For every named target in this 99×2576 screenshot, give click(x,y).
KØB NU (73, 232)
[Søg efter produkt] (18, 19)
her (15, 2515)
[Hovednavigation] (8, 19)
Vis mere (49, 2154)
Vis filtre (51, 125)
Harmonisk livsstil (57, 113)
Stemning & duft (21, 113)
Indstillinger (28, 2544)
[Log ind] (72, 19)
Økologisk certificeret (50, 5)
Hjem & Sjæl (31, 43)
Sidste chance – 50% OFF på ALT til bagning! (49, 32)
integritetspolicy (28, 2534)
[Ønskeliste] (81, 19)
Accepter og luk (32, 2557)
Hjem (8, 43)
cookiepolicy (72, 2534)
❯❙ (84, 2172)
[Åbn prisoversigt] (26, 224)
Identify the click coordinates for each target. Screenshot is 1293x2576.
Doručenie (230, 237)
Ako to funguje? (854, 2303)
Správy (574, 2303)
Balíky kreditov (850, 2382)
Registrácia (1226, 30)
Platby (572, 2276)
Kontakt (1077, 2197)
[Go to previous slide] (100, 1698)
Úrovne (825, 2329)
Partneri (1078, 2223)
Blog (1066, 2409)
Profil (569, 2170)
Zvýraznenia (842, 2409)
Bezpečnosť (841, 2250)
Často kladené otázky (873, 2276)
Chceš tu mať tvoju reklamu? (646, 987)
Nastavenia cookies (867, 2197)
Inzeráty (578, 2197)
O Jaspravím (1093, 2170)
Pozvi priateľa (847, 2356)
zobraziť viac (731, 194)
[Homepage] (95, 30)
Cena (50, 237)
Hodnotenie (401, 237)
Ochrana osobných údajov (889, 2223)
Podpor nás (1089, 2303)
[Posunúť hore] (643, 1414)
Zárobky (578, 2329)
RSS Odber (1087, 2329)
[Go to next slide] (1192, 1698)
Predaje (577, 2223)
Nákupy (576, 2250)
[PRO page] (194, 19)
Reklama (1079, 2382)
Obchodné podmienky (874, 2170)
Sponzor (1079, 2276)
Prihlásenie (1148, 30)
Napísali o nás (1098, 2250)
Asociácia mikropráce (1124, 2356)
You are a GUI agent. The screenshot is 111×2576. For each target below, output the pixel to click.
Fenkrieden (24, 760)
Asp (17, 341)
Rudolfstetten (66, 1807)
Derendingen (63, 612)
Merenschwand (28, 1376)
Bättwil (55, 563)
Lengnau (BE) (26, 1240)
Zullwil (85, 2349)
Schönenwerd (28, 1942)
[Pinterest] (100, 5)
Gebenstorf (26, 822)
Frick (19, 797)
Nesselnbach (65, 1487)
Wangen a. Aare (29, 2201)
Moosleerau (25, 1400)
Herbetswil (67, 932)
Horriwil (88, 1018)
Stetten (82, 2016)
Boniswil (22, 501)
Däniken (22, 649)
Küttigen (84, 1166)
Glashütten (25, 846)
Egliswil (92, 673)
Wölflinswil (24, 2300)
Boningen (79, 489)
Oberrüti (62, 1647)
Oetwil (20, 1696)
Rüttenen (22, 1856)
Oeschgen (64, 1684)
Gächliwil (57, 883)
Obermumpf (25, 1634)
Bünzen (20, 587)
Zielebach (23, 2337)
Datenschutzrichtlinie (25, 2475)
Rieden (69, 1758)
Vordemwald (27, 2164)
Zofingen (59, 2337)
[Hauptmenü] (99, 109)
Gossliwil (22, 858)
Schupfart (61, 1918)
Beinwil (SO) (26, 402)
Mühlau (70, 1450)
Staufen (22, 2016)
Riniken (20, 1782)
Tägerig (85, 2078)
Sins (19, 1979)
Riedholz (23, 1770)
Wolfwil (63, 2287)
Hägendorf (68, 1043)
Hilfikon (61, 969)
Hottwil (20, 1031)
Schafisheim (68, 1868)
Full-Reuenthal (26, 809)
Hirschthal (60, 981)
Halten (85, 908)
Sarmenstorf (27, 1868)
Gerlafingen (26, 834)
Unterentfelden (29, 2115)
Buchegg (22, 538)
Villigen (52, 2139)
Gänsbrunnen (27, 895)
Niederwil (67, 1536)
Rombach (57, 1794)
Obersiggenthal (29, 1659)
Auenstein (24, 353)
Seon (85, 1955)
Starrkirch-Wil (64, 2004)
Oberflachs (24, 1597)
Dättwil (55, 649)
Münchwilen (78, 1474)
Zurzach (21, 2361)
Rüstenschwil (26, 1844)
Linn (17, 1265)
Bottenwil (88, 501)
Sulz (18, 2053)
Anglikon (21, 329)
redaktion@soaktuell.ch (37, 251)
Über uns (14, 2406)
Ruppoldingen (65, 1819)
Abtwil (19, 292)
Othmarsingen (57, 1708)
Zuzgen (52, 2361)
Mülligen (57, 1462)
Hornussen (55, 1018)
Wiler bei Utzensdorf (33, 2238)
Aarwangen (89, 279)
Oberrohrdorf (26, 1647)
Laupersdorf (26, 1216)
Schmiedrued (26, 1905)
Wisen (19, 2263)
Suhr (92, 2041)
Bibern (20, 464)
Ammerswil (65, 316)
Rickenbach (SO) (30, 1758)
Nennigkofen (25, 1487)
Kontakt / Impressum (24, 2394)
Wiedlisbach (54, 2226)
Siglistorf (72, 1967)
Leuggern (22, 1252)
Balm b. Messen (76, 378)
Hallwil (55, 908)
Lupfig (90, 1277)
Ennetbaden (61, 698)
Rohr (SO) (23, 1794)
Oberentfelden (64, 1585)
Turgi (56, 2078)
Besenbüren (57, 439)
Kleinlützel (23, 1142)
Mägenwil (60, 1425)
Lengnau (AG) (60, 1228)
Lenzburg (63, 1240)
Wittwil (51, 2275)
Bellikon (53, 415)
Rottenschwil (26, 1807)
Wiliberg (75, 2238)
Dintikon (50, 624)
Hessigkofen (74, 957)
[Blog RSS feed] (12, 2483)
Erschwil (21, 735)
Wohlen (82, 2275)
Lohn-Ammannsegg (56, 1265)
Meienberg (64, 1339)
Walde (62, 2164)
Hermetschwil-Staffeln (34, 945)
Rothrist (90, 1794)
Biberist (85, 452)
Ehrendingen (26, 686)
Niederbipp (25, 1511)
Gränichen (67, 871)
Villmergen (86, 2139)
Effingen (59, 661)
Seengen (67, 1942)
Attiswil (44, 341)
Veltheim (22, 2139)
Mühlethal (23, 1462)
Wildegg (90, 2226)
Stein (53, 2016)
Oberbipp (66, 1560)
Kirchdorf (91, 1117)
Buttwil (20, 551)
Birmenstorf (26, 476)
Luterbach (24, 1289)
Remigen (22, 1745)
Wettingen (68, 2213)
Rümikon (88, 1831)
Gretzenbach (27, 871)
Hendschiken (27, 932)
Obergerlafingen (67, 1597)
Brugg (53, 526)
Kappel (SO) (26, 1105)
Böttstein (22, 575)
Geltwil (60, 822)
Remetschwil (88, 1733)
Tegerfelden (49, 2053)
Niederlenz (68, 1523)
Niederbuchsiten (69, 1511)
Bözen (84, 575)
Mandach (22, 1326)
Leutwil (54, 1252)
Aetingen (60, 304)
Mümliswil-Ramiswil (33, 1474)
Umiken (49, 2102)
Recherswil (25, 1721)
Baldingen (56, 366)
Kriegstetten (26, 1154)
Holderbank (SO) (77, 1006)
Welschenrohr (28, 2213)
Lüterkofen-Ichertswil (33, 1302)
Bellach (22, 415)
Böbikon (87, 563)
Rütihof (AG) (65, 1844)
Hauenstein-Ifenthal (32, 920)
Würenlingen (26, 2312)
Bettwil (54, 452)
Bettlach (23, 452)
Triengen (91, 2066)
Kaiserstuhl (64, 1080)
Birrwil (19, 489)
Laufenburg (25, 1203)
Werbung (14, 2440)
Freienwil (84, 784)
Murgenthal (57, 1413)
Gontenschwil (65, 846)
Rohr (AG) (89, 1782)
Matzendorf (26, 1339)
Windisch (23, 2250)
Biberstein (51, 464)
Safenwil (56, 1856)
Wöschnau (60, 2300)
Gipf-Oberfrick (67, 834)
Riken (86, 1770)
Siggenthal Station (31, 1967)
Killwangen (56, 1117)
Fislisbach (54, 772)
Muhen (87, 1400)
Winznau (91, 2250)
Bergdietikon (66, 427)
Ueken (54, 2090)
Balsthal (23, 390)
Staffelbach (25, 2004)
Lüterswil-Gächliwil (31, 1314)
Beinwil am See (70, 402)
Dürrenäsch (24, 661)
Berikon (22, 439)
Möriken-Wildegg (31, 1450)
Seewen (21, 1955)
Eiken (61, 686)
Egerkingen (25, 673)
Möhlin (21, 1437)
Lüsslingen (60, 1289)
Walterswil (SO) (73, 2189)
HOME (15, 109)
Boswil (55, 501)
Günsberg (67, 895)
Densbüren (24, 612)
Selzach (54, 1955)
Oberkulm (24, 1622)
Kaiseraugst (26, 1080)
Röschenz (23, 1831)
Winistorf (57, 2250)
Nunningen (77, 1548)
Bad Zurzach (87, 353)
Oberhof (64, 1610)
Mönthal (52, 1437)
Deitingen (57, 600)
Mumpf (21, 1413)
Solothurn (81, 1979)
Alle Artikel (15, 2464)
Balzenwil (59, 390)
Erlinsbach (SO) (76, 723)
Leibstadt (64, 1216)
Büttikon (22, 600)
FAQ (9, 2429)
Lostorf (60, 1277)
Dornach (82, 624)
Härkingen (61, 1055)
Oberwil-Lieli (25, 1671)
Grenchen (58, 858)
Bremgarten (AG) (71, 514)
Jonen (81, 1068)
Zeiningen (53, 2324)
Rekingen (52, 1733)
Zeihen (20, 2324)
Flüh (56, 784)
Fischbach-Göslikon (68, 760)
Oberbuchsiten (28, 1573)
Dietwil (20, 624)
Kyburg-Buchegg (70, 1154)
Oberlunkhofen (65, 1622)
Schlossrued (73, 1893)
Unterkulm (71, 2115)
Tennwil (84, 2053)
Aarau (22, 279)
********************
*WHAT THIS TASK INVOLVES*:
Copy out only the lines above from the one with "her (15, 2515)" to the one with "Sidste chance –", inclusive, exactly as they stand.

*TASK RESULT*:
her (15, 2515)
[Hovednavigation] (8, 19)
Vis mere (49, 2154)
Vis filtre (51, 125)
Harmonisk livsstil (57, 113)
Stemning & duft (21, 113)
Indstillinger (28, 2544)
[Log ind] (72, 19)
Økologisk certificeret (50, 5)
Hjem & Sjæl (31, 43)
Sidste chance – 50% OFF på ALT til bagning! (49, 32)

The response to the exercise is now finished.